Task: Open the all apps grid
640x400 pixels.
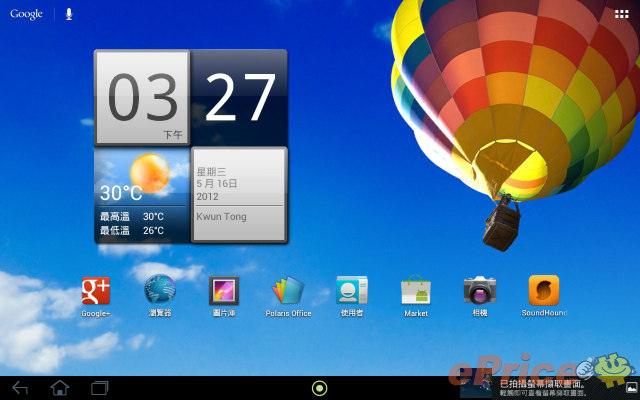Action: (622, 14)
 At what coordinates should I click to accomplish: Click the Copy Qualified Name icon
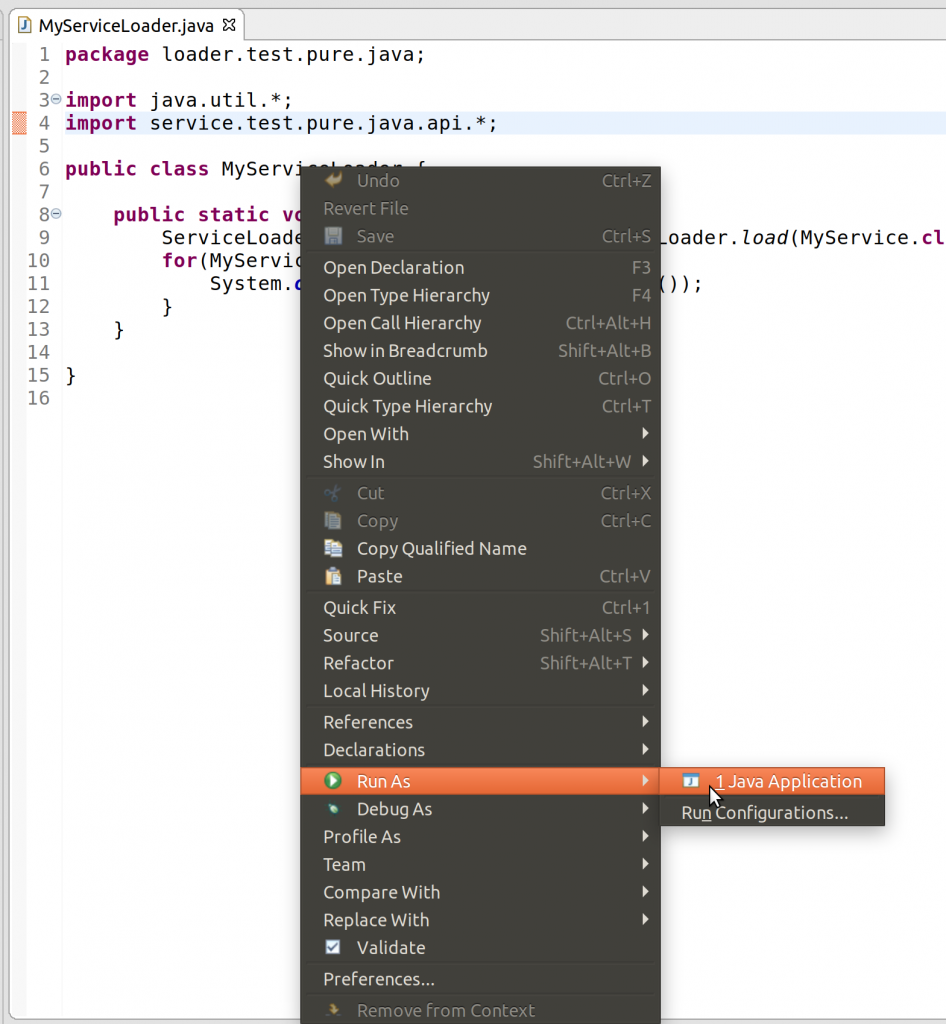(x=333, y=548)
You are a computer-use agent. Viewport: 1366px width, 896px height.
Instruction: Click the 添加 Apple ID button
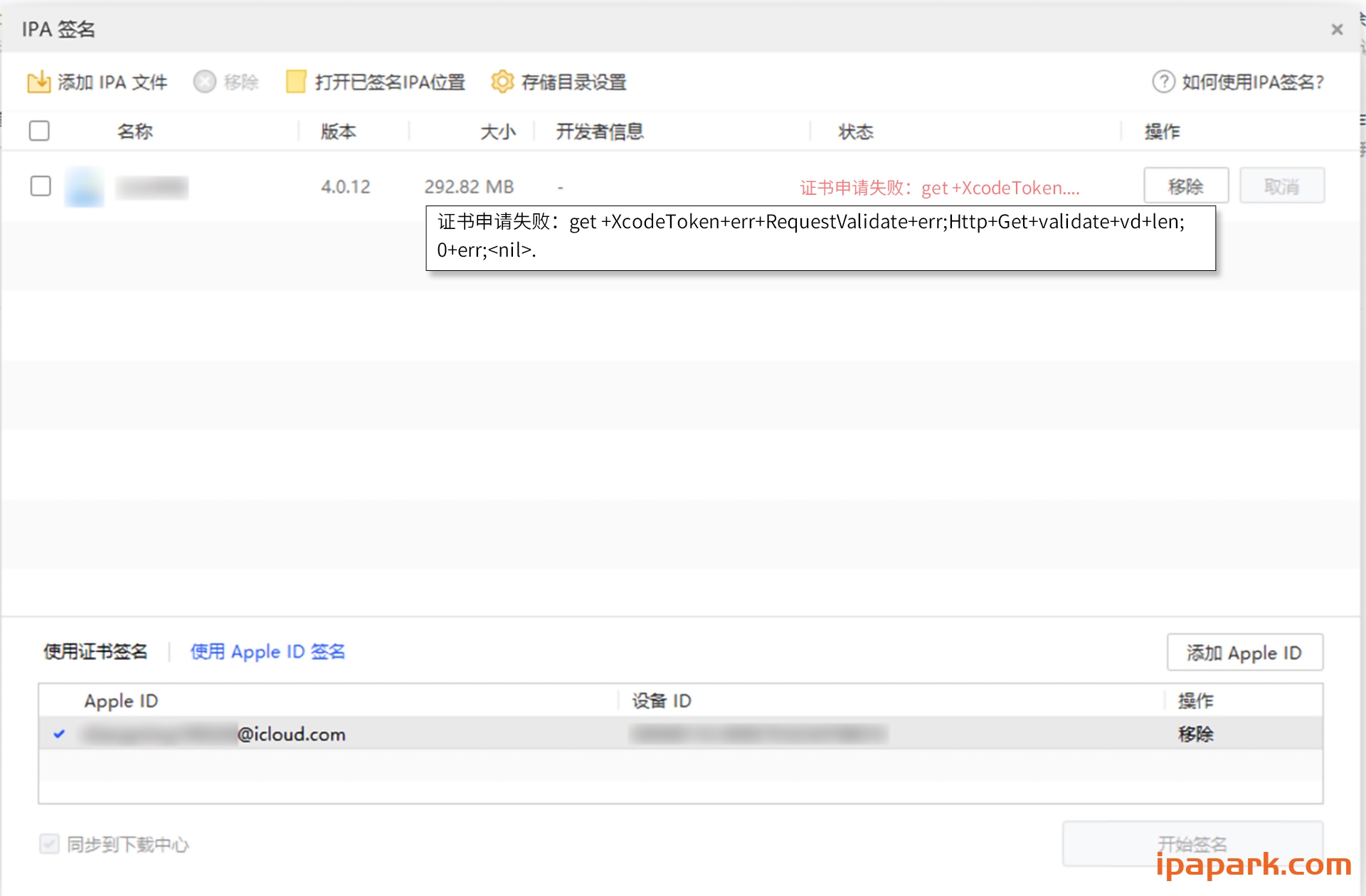click(1244, 652)
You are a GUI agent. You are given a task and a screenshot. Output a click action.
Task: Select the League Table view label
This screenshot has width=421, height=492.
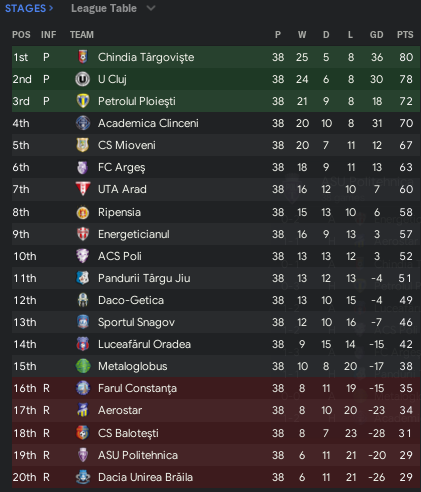click(x=104, y=8)
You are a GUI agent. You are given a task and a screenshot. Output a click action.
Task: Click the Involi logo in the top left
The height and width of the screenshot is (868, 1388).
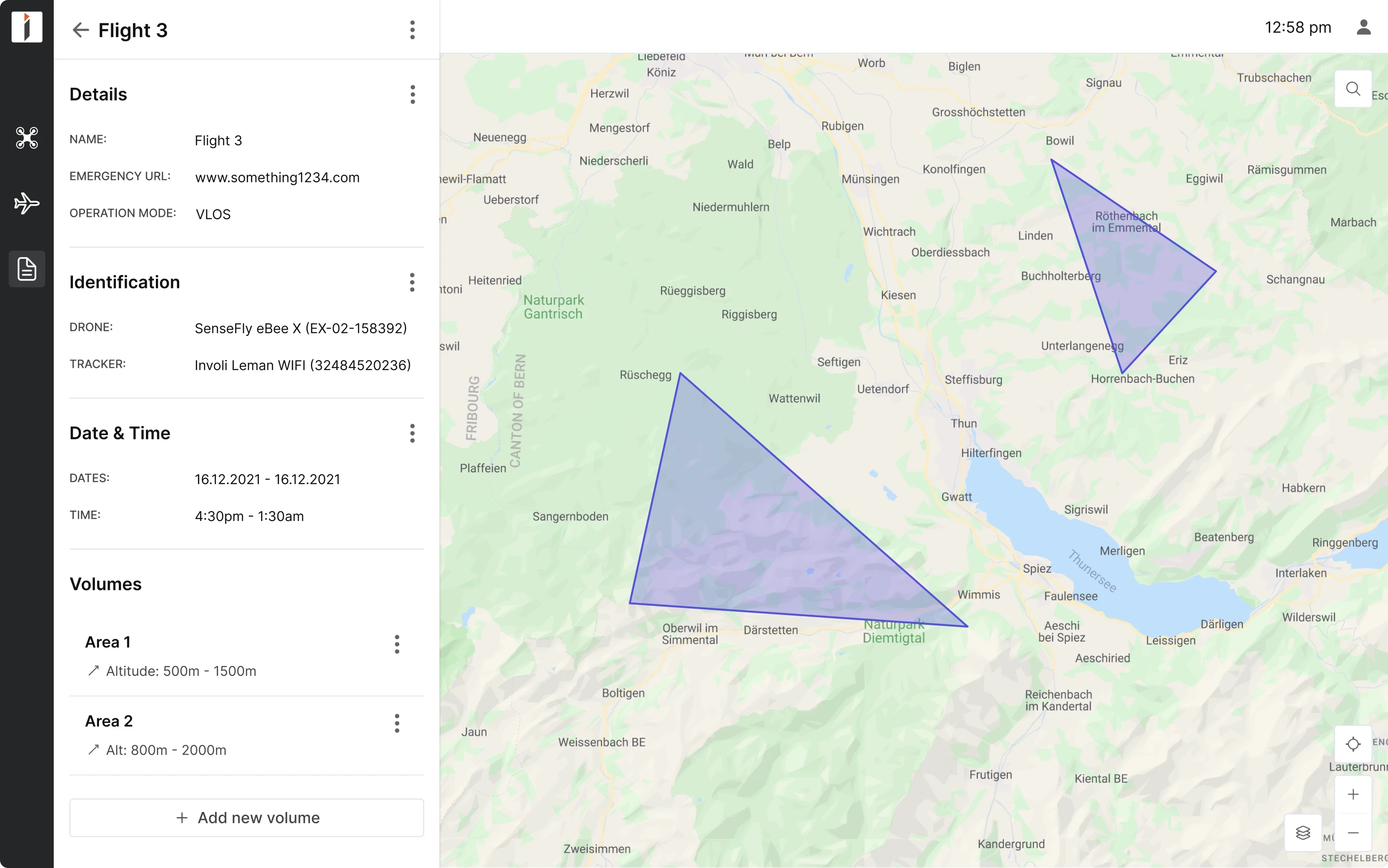26,26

================

The problem -
Give back every item above word for word, leaving out the pictures.

Complete answer -
Task: Open the all apps grid
640x400 pixels.
Action: (622, 14)
 At what coordinates should I click to accomplish: Click the Copy Qualified Name icon
(x=333, y=548)
You are a computer-use agent. Viewport: 1366px width, 896px height.
Instruction: Click the 添加 Apple ID button
click(1244, 652)
You are a GUI agent. You are given a task and a screenshot. Output a click action.
Task: Select the League Table view label
This screenshot has width=421, height=492.
click(x=104, y=8)
You are a GUI agent. You are given a task and a screenshot. Output a click action.
Task: Click the Involi logo in the top left
The height and width of the screenshot is (868, 1388).
26,26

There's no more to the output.